Re: Keeping sandbox directive in CSP 1.0 from Adam Barth on 2012-05-25 (public-webappsec@w3.org from May 2012)

From: Adam Barth <w3c@adambarth.com>
Date: Thu, 24 May 2012 17:54:23 -0700
To: Tanvi Vyas <tanvi@mozilla.com>
Cc: Travis Leithead <travis.leithead@microsoft.com>, Jacob Rossi <Jacob.Rossi@microsoft.com>, "public-webappsec@w3.org" <public-webappsec@w3.org>, Adrian Bateman <adrianba@microsoft.com>
Message-ID: <CAJE5ia-YPrtcOtJr19h4TB0pzqGjghkfNPRw0vBSyUXHrvhe0g@mail.gmail.com>

On Thu, May 24, 2012 at 5:34 PM, Tanvi Vyas <tanvi@mozilla.com> wrote:
> According to the current CSP 1.0 specification, being conformant to the spec
> requires supporting all of the specified directives.  Since no two browsers
> currently support all the directives, it is not clear that it's feasible for
> any user agent to be conformant.  We believe that having two browsers be
> totally conformant to CSP 1.0 is the right approach for developers, so that
> they know that a browser claiming to support CSP provides all of the
> directives in the 1.0 spec.

According to the working group's charter
<http://www.w3.org/2011/08/appsecwg-charter.html>, we need only two
independent implementations of each feature described in the
specification, not of the entire specification:

---8<---
To advance to Proposed Recommendation, each specification is expected
to have two independent implementations of each feature described in
the specification.
--->8---

Moreover, we haven't even issued a Call for Implementations yet
<http://www.w3.org/2005/10/Process-20051014/tr#cfi>.  According to W3C
process, we don't issue a Call for Implementations until the document
has reached the Candidate Recommendation.

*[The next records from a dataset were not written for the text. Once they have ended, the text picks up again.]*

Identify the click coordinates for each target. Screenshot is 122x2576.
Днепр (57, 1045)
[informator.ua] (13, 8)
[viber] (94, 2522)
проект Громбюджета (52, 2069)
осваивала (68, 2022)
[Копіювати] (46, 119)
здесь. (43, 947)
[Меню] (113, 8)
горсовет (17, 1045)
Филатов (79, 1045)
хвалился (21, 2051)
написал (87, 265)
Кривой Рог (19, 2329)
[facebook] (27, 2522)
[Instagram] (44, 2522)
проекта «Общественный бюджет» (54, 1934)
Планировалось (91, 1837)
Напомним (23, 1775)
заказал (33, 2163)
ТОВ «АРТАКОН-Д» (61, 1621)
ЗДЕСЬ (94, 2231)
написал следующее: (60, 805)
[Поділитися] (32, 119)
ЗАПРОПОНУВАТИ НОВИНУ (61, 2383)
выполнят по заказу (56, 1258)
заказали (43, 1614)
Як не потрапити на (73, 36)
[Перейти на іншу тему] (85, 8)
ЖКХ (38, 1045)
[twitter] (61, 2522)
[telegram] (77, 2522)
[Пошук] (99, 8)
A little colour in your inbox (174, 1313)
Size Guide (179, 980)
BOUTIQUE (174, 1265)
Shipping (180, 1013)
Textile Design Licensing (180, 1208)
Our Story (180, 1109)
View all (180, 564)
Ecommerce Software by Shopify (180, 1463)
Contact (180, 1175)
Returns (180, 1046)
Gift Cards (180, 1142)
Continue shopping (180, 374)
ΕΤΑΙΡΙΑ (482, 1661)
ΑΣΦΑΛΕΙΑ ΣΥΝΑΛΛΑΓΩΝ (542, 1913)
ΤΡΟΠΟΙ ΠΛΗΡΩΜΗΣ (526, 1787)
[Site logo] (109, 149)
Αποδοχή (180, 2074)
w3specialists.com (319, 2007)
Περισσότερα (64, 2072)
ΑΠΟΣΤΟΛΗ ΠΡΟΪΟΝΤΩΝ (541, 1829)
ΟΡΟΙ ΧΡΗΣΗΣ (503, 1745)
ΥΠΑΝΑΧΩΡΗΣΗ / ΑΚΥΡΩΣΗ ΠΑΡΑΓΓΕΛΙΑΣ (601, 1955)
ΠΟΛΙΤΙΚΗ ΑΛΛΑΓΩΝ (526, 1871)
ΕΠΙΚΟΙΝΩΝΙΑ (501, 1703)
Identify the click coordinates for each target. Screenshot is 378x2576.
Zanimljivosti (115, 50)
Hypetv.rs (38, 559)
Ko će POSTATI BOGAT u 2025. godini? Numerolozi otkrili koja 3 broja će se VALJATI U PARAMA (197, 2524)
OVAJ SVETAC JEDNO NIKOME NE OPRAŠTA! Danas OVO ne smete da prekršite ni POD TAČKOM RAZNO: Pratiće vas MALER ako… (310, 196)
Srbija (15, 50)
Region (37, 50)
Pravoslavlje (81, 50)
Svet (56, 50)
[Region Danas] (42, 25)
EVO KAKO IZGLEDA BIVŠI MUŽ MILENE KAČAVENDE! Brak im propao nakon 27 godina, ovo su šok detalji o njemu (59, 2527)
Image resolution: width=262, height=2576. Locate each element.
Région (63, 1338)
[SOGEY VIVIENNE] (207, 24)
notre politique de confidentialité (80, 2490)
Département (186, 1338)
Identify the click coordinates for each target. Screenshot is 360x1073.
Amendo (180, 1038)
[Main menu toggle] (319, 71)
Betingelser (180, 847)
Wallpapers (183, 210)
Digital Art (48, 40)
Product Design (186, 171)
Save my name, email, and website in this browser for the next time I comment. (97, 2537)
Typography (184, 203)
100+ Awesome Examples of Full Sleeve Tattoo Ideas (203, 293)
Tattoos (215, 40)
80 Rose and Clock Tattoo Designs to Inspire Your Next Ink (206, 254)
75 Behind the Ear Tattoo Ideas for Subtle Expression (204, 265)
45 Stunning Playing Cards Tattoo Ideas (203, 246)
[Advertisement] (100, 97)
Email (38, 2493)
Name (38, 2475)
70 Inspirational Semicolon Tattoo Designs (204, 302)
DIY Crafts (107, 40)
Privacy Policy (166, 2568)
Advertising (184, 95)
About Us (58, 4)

We're discussing advancing this document to Working Group Last Call
<http://www.w3.org/2005/10/Process-20051014/tr#last-call>, which
carries has no implementation requirements, either from our charter
for from the W3C process.

> In order to put the sandbox directive in 1.0, we would need to change the
> conformance text to no longer require support for all directives.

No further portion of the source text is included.